Pravin, one thing I forgot to say about long pipelines. Although the total throughput of instructions would be higher thanks to the higher clock speed, the latency is longer. As you can guess already, starting from an empty pipe, it takes longer to retire the first instruction (i.e. send it all the way to the end). That means events that clear the pipe, such as branch mispredicts, exceptions, etc., would cause a bigger penalty.
Intel's Willamette has features that deal with such long latencies:
- The branch prediction unit is improved. Although I don't know the details, I'll bet it's better than Athlon and certainly better than P6. Therefore, branch mispredicts will occur less often.
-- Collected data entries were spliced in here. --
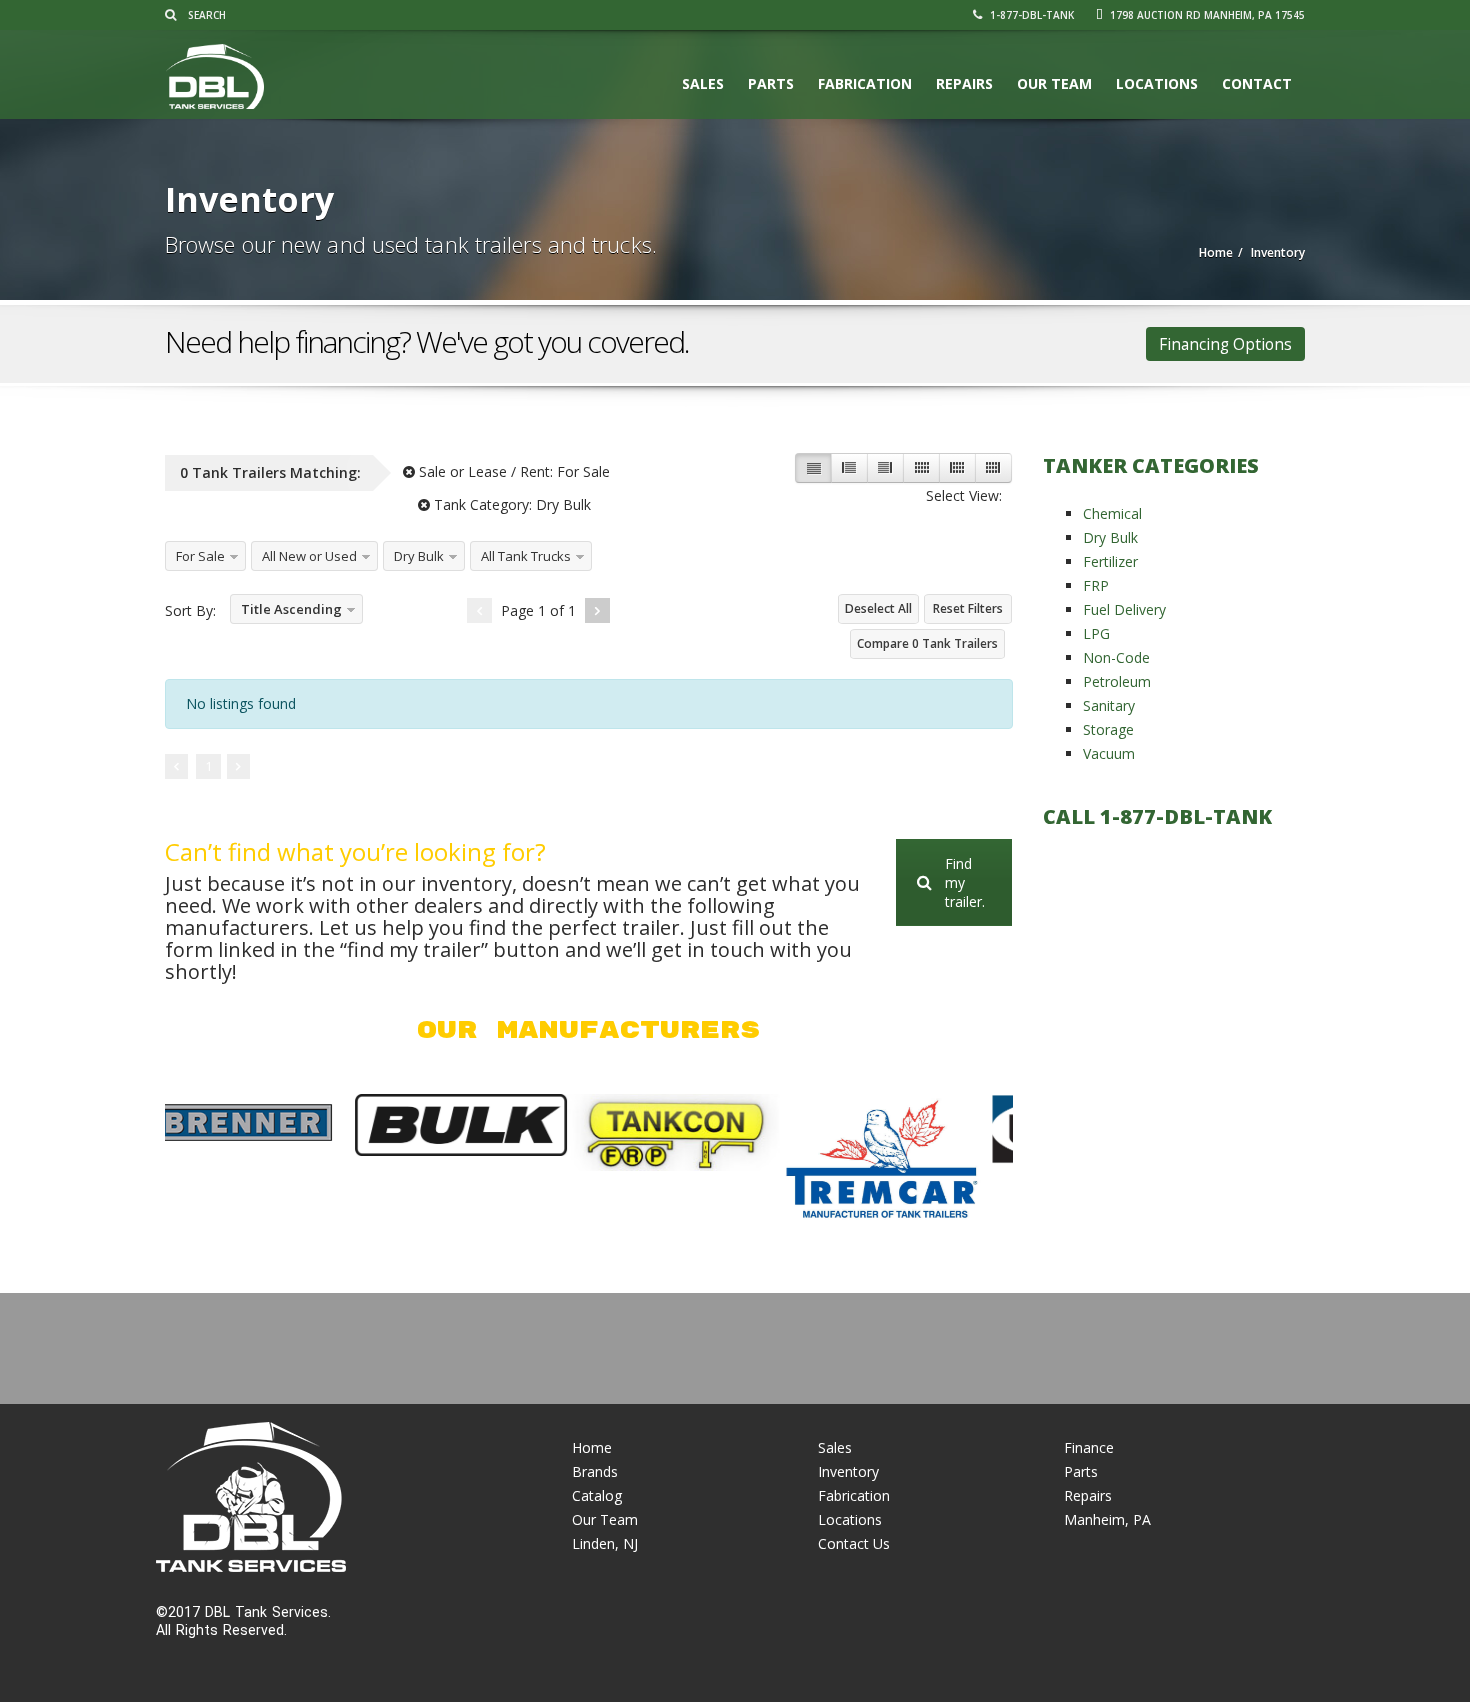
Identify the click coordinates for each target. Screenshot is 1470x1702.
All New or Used (309, 556)
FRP (1096, 585)
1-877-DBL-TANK (1030, 15)
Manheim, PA (1107, 1519)
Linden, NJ (605, 1543)
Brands (595, 1471)
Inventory (848, 1471)
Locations (1157, 83)
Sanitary (1109, 705)
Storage (1108, 729)
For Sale (200, 556)
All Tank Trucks (526, 556)
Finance (1089, 1447)
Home (592, 1447)
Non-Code (1116, 657)
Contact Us (854, 1543)
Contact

- The ALU is "double-pumped," i.e. running at 2x the frequency. According to the Willamette Developer's Guide, this "reduces latency and increases the performance for certain integer instructions."
- Execution trace cache stores pre-decoded micro-ops, so presumably this reduces the penalty of a flushed pipeline.
So it seems Intel went all out to build a processor around a very long pipeline. As I pointed out before, it does seem like Intel is betting everything on clock speed.
Tenchusatsu
P.S. - There are also "hazards" in a program's code which causes "pipeline bubbles," i.e. holes in the stream of instructions. In a longer pipeline, those bubbles will be larger, once again impacting real-world performance. |